→ **Problem details**: Wherever a line in the records below contains "computer", copy that line.

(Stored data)

******

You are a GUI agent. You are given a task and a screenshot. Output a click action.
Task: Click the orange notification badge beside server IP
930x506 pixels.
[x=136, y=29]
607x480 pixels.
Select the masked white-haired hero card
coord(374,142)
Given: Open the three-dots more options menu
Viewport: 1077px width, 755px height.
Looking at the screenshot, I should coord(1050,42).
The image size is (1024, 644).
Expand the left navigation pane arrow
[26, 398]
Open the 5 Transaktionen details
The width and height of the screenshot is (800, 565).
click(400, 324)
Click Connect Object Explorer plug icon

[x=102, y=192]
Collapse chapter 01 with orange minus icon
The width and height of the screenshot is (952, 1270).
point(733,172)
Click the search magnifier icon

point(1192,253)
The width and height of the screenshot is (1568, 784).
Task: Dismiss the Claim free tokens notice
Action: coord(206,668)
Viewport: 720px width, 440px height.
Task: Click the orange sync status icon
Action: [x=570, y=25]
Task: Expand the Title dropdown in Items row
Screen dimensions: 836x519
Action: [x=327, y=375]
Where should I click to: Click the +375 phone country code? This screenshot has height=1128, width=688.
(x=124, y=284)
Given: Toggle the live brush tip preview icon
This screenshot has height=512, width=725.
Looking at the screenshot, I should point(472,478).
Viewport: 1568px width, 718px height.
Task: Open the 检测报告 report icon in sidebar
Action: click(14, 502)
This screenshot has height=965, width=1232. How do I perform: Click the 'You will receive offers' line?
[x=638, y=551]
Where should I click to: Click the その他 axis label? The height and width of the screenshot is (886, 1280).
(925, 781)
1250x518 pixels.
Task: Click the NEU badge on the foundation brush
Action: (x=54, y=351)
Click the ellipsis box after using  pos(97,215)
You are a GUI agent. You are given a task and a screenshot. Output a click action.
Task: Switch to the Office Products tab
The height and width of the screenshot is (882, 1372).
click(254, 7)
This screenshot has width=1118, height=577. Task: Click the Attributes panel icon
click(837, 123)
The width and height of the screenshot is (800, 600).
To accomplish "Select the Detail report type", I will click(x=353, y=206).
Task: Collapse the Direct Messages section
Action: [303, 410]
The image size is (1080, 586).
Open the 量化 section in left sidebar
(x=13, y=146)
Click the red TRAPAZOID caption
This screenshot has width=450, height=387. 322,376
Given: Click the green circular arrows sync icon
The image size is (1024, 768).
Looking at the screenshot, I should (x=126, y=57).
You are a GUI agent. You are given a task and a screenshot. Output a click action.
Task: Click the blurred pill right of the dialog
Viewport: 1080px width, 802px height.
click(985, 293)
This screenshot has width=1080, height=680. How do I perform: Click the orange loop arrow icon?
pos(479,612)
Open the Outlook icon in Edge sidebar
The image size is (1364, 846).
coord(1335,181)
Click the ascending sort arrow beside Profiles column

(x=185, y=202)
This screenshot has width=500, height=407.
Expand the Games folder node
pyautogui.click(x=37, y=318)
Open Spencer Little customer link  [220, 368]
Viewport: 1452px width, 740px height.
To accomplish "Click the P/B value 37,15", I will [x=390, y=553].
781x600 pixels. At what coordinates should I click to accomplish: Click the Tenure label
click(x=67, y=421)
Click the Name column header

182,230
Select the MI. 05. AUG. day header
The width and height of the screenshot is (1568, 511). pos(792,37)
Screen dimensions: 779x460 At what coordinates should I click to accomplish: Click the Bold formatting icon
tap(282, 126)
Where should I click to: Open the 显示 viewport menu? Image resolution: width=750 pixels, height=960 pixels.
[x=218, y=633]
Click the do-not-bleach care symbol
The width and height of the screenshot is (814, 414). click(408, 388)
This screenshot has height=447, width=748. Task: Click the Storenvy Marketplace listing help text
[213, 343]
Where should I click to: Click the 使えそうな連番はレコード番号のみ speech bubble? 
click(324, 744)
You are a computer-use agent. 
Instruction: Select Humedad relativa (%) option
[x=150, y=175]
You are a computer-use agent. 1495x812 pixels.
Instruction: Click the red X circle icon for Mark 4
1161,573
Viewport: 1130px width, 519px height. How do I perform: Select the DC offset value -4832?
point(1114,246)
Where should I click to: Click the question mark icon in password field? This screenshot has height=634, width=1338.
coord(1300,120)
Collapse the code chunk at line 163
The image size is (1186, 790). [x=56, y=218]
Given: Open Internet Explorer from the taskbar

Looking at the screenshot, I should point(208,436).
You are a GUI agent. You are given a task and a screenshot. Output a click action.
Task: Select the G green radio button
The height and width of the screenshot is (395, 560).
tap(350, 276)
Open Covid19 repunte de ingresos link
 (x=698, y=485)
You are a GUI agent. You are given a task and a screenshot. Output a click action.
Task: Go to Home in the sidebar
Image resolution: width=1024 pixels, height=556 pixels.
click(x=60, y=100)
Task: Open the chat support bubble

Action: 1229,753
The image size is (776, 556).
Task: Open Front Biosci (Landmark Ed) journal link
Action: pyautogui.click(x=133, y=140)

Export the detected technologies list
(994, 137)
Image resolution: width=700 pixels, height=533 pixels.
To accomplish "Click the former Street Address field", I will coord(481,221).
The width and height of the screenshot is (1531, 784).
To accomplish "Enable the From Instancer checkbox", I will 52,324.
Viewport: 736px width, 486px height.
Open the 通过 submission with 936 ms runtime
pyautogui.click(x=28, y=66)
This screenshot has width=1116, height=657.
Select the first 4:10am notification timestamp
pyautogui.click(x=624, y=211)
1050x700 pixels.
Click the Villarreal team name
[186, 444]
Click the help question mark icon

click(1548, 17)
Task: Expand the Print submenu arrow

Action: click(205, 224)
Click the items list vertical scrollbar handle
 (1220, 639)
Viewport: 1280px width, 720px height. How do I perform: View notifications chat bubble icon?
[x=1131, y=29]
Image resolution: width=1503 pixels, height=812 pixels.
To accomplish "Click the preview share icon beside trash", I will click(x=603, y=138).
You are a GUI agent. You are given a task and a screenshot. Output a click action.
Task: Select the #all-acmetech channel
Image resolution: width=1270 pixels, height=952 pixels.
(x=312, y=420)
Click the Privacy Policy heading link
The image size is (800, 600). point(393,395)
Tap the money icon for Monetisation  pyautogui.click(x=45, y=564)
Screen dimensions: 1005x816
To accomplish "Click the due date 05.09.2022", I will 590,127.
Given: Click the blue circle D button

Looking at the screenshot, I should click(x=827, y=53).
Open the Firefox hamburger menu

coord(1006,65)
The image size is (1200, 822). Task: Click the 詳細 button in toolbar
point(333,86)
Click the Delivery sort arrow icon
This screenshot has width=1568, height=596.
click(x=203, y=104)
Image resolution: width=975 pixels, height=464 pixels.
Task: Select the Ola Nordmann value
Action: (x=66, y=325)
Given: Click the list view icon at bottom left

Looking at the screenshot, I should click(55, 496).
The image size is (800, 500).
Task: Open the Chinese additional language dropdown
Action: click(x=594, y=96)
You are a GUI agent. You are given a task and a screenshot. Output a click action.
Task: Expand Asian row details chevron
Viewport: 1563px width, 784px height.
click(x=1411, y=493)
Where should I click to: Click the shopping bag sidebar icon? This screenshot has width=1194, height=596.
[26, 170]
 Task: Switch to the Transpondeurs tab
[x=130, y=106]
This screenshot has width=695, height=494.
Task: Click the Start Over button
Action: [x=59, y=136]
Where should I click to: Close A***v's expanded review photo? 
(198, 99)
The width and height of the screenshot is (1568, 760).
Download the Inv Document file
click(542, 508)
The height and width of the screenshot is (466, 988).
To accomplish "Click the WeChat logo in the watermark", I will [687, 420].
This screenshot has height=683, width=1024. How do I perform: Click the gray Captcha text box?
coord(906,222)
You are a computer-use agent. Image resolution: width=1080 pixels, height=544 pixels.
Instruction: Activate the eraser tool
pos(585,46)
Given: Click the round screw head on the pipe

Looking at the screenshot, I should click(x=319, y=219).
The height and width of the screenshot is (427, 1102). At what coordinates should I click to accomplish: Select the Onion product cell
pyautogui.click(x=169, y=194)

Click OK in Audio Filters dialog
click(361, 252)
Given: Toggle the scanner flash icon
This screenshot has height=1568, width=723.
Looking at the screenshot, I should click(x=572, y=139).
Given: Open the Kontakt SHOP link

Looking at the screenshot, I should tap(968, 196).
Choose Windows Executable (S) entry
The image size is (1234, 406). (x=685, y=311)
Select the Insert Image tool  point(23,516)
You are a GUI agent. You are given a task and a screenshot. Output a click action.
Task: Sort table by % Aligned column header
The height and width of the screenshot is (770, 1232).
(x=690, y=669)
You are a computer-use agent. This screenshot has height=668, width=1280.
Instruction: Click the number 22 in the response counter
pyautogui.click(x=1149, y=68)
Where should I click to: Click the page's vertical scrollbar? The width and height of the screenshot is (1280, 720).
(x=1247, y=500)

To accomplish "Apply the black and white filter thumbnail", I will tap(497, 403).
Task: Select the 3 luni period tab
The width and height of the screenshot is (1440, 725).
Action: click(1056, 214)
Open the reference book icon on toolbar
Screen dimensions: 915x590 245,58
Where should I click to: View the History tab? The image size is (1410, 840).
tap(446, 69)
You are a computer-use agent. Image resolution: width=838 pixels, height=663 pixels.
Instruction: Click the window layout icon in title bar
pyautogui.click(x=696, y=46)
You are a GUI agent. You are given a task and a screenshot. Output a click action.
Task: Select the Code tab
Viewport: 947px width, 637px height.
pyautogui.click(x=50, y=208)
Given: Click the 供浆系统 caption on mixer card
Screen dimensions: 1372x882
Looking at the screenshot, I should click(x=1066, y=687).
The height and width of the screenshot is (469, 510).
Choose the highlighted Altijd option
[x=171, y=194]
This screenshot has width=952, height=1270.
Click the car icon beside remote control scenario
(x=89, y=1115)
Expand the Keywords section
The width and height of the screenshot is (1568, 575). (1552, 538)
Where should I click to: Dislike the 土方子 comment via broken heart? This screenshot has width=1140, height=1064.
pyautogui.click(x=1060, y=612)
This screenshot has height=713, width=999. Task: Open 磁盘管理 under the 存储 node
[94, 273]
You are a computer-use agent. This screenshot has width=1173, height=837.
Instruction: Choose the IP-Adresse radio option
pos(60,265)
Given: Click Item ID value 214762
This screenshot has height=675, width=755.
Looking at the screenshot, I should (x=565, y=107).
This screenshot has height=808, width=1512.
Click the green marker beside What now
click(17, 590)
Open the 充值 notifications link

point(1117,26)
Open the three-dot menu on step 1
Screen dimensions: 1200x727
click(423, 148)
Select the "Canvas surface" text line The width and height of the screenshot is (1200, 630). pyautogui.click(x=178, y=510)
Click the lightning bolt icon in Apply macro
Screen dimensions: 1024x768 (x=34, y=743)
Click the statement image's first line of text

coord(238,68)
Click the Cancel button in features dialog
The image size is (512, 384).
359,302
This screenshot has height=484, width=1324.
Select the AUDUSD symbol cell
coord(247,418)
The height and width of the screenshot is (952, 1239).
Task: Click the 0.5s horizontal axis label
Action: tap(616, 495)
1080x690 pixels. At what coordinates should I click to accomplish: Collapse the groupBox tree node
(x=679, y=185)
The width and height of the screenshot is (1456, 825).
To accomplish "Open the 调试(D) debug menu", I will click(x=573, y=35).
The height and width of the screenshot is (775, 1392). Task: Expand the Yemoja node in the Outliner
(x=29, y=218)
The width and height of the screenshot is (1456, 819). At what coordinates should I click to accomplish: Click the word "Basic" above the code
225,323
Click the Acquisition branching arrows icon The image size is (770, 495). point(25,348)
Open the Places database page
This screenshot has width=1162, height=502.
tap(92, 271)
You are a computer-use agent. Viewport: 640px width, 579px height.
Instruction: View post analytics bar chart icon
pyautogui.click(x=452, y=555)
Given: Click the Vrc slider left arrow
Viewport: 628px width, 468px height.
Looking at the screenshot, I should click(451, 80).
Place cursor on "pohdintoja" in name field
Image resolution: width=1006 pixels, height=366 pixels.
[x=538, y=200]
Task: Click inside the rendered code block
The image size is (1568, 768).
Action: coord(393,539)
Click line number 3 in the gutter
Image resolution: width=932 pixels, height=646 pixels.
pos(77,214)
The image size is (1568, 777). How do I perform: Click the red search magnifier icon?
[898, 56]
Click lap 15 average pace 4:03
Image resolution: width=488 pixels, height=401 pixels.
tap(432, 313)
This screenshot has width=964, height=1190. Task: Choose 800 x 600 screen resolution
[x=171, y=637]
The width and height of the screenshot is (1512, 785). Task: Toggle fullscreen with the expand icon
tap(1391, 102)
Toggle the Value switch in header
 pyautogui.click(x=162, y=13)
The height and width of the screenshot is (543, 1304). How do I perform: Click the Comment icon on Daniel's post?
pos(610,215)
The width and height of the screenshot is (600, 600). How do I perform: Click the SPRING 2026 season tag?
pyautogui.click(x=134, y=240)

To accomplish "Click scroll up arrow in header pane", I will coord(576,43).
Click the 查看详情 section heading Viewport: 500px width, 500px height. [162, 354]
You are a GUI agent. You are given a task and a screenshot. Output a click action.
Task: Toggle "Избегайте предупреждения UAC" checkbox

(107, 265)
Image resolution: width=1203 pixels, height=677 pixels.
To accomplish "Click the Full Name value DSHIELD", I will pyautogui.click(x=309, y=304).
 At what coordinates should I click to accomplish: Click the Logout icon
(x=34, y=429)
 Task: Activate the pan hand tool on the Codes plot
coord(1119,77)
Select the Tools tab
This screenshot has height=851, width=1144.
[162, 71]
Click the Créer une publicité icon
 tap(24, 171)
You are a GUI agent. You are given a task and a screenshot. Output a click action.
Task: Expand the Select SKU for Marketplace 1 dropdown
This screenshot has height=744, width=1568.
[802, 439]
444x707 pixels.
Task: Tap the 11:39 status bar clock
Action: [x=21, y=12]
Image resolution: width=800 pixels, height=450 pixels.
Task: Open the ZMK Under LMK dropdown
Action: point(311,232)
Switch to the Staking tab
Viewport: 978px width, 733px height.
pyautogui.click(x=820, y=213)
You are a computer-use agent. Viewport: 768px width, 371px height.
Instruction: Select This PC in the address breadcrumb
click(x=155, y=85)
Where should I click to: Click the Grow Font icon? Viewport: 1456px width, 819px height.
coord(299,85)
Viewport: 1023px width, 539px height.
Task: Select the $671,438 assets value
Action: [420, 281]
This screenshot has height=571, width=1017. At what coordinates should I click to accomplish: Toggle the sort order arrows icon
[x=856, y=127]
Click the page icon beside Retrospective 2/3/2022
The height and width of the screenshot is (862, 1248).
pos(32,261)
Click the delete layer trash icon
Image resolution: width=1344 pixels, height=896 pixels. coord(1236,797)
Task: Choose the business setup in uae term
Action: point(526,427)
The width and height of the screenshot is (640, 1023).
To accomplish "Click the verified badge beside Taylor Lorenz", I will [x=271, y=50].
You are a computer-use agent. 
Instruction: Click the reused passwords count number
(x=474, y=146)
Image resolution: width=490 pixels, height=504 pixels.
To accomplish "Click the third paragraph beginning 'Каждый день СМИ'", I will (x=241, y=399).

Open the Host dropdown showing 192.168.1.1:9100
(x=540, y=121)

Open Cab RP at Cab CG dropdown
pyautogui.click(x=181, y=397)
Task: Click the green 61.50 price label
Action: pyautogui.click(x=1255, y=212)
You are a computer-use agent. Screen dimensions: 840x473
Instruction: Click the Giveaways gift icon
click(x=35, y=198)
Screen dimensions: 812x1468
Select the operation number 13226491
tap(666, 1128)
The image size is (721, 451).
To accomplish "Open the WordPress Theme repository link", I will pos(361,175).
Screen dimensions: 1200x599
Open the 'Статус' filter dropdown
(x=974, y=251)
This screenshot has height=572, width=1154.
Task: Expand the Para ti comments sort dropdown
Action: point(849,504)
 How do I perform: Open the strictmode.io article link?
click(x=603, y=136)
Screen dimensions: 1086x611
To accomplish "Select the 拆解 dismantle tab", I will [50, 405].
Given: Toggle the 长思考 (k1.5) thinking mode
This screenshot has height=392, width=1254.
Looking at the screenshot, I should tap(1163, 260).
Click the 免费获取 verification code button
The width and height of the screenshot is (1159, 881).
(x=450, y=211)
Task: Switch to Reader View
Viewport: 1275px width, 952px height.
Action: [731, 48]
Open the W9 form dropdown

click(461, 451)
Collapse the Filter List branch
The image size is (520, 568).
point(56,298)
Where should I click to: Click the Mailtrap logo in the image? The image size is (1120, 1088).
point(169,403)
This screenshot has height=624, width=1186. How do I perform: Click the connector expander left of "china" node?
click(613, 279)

******

→ **Result of this task**:
You are a computer-use agent. 
You are a computer-use agent. 1495x812 pixels.
You are a computer-use agent. Image resolution: width=1080 pixels, height=544 pixels.
You are a computer-use agent. This screenshot has height=668, width=1280.
You are a computer-use agent. Image resolution: width=838 pixels, height=663 pixels.
You are a computer-use agent. This screenshot has width=1173, height=837.
You are a computer-use agent. Viewport: 640px width, 579px height.
You are a computer-use agent. Viewport: 768px width, 371px height.
You are a computer-use agent. 
You are a computer-use agent. Screen dimensions: 840x473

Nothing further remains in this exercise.